START Record excerpts

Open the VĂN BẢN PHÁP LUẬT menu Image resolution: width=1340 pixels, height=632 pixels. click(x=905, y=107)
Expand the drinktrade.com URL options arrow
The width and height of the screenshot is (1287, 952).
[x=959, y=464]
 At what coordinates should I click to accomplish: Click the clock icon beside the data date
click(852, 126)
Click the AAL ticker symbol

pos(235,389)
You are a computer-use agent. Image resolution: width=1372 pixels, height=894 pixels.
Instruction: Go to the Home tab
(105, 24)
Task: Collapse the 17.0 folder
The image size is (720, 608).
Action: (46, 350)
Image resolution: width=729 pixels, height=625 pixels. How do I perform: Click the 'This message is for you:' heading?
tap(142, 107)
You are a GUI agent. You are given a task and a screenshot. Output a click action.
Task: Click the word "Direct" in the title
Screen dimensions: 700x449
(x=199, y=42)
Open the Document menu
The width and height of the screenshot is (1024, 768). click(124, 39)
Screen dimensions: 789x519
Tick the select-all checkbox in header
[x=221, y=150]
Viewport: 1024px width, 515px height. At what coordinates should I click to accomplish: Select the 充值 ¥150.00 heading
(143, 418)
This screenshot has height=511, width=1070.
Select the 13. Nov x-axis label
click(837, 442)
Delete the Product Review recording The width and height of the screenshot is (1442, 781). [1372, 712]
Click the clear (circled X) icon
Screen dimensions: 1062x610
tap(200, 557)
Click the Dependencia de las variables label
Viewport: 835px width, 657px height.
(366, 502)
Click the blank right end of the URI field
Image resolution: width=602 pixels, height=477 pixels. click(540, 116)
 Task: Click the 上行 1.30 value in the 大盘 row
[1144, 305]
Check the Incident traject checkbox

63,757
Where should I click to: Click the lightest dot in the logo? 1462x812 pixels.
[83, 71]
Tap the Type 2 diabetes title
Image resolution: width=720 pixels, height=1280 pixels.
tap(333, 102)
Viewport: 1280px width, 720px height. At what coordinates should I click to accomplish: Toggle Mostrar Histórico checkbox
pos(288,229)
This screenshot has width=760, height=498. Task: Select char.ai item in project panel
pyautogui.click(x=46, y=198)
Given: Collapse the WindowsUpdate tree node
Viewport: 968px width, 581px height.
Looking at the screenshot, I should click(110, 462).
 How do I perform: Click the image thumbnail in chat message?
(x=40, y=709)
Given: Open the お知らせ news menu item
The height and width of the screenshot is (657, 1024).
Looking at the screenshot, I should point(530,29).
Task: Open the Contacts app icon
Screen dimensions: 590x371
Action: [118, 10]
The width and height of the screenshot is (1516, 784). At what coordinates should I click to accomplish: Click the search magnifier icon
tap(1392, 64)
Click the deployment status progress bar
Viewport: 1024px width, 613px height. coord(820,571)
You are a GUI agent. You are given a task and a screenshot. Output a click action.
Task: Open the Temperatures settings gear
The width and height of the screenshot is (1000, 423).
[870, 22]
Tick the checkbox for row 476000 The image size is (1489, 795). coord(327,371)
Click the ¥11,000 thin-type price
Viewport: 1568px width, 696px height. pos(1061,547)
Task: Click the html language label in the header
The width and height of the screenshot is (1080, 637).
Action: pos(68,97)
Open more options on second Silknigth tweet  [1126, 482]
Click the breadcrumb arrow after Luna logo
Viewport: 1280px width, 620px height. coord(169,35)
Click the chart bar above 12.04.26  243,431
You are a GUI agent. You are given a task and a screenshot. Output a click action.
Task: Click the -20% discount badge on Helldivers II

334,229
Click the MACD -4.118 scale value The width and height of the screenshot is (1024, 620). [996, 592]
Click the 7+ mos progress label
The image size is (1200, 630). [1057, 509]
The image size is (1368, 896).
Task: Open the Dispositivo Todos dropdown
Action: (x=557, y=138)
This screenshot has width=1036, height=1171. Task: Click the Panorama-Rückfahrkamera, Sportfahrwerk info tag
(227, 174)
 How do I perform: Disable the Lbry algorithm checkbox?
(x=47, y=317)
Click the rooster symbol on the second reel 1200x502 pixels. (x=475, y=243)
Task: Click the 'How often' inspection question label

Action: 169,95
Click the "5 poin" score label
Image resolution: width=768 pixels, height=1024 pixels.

END Record excerpts

— What you should do —
The records above must be repeated exactly, in their entirety.

— Written solution —
Open the VĂN BẢN PHÁP LUẬT menu Image resolution: width=1340 pixels, height=632 pixels. click(x=905, y=107)
Expand the drinktrade.com URL options arrow
The width and height of the screenshot is (1287, 952).
[x=959, y=464]
 At what coordinates should I click to accomplish: Click the clock icon beside the data date
click(852, 126)
Click the AAL ticker symbol

pos(235,389)
You are a computer-use agent. Image resolution: width=1372 pixels, height=894 pixels.
Instruction: Go to the Home tab
(105, 24)
Task: Collapse the 17.0 folder
The image size is (720, 608).
Action: (46, 350)
Image resolution: width=729 pixels, height=625 pixels. How do I perform: Click the 'This message is for you:' heading?
tap(142, 107)
You are a GUI agent. You are given a task and a screenshot. Output a click action.
Task: Click the word "Direct" in the title
Screen dimensions: 700x449
(x=199, y=42)
Open the Document menu
The width and height of the screenshot is (1024, 768). click(124, 39)
Screen dimensions: 789x519
Tick the select-all checkbox in header
[x=221, y=150]
Viewport: 1024px width, 515px height. At what coordinates should I click to accomplish: Select the 充值 ¥150.00 heading
(143, 418)
This screenshot has height=511, width=1070.
Select the 13. Nov x-axis label
click(837, 442)
Delete the Product Review recording The width and height of the screenshot is (1442, 781). [1372, 712]
Click the clear (circled X) icon
Screen dimensions: 1062x610
tap(200, 557)
Click the Dependencia de las variables label
Viewport: 835px width, 657px height.
(366, 502)
Click the blank right end of the URI field
Image resolution: width=602 pixels, height=477 pixels. click(540, 116)
 Task: Click the 上行 1.30 value in the 大盘 row
[1144, 305]
Check the Incident traject checkbox

63,757
Where should I click to: Click the lightest dot in the logo? 1462x812 pixels.
[83, 71]
Tap the Type 2 diabetes title
Image resolution: width=720 pixels, height=1280 pixels.
tap(333, 102)
Viewport: 1280px width, 720px height. At what coordinates should I click to accomplish: Toggle Mostrar Histórico checkbox
pos(288,229)
This screenshot has width=760, height=498. Task: Select char.ai item in project panel
pyautogui.click(x=46, y=198)
Given: Collapse the WindowsUpdate tree node
Viewport: 968px width, 581px height.
Looking at the screenshot, I should click(110, 462).
 How do I perform: Click the image thumbnail in chat message?
(x=40, y=709)
Given: Open the お知らせ news menu item
The height and width of the screenshot is (657, 1024).
Looking at the screenshot, I should point(530,29).
Task: Open the Contacts app icon
Screen dimensions: 590x371
Action: [118, 10]
The width and height of the screenshot is (1516, 784). At what coordinates should I click to accomplish: Click the search magnifier icon
tap(1392, 64)
Click the deployment status progress bar
Viewport: 1024px width, 613px height. coord(820,571)
You are a GUI agent. You are given a task and a screenshot. Output a click action.
Task: Open the Temperatures settings gear
The width and height of the screenshot is (1000, 423).
[870, 22]
Tick the checkbox for row 476000 The image size is (1489, 795). coord(327,371)
Click the ¥11,000 thin-type price
Viewport: 1568px width, 696px height. pos(1061,547)
Task: Click the html language label in the header
The width and height of the screenshot is (1080, 637).
Action: pos(68,97)
Open more options on second Silknigth tweet  [1126, 482]
Click the breadcrumb arrow after Luna logo
Viewport: 1280px width, 620px height. coord(169,35)
Click the chart bar above 12.04.26  243,431
You are a GUI agent. You are given a task and a screenshot. Output a click action.
Task: Click the -20% discount badge on Helldivers II

334,229
Click the MACD -4.118 scale value The width and height of the screenshot is (1024, 620). [996, 592]
Click the 7+ mos progress label
The image size is (1200, 630). [1057, 509]
The image size is (1368, 896).
Task: Open the Dispositivo Todos dropdown
Action: (x=557, y=138)
This screenshot has width=1036, height=1171. Task: Click the Panorama-Rückfahrkamera, Sportfahrwerk info tag
(227, 174)
 How do I perform: Disable the Lbry algorithm checkbox?
(x=47, y=317)
Click the rooster symbol on the second reel 1200x502 pixels. (x=475, y=243)
Task: Click the 'How often' inspection question label

Action: 169,95
Click the "5 poin" score label
Image resolution: width=768 pixels, height=1024 pixels.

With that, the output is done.